Nevertheless, even calibrated models will only reflect the market consensus and therefore will not take into account risks currently not perceived by the market. In 2005 or 2006, the possibility of a crisis (beginning 2007) wasn’t priced in, except perhaps with so low a probability as to be negligible. The market did not predict the crisis, so a model calibrated to the market could not – and it shouldn’t be expect to.

Of course, the market can be wrong, and unfortunately the consequences are asymmetric: It is dangerous to bet against the market (as Warren Buffett likes to quote John Maynard Keynes, ‘The market can stay irrational longer than you can stay solvent.’), but also dangerous to rely blindly on market-implicit information, possibly betting on the market remaining irrational.
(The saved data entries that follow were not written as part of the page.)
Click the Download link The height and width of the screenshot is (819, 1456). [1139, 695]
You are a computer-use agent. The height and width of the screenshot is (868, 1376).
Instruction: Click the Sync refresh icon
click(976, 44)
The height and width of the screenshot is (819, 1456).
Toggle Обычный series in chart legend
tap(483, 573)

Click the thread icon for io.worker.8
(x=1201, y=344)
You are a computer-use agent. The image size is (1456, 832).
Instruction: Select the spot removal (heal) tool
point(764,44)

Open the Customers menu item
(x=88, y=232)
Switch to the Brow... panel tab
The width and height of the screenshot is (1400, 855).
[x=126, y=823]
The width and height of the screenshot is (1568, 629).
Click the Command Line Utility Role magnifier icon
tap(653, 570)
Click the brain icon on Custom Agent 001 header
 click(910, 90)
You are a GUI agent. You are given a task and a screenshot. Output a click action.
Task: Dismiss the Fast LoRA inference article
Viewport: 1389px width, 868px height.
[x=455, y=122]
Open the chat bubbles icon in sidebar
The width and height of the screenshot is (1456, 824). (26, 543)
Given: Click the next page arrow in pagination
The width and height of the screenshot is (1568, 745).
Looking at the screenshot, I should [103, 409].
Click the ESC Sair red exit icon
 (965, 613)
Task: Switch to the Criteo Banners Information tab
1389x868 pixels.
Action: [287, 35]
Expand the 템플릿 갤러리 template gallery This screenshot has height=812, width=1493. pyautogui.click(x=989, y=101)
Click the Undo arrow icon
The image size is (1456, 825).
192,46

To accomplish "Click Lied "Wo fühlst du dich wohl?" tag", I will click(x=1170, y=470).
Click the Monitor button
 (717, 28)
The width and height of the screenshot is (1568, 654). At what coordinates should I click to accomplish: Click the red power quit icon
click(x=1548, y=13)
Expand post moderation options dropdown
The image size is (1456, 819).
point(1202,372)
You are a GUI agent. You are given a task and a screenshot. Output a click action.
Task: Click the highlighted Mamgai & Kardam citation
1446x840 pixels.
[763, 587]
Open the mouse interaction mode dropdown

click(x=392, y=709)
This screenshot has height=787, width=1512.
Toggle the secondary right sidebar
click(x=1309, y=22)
So where do we go from here? Future financial crises won’t be prevented by outlawing killer formulas. The system needs more transparency, less leverage, more appropriate accounting for risk, and incentive structures which do not undermine these principles. In the context of the application of quantitative methods, this means:

1. An awareness of and a constant vigilance with respect to the validity of the assumptions underpinning the models:

  • Calibration only where possible, extensive stress-testing wherever necessary.
  • No illusions of rigour and precision when these are based on unrealistically restrictive assumptions. Move away from the deceptively simple (single number) approaches to risk.
  • Identification and recognition of tail risks which cannot be calibrated, estimated, or engineered away.

2. Use of quantitative methods to dampen risk, not magnify it:

  • More focus on static rather than dynamic hedging arguments.
  • No hugely leveraged positions to exploit minute arbitrage opportunities.
  • More effort on proper risk management of simpler products, rather than valuation of ever more complicated derivative financial instruments.

3. Proper accounting for risk

  • No valuation separated from hedging costs or required economic capital.
  • Proper accounting not just for market risk, but also counterparty credit risk and liquidity risk – i.e. addressing the hard problems, rather than assuming them away.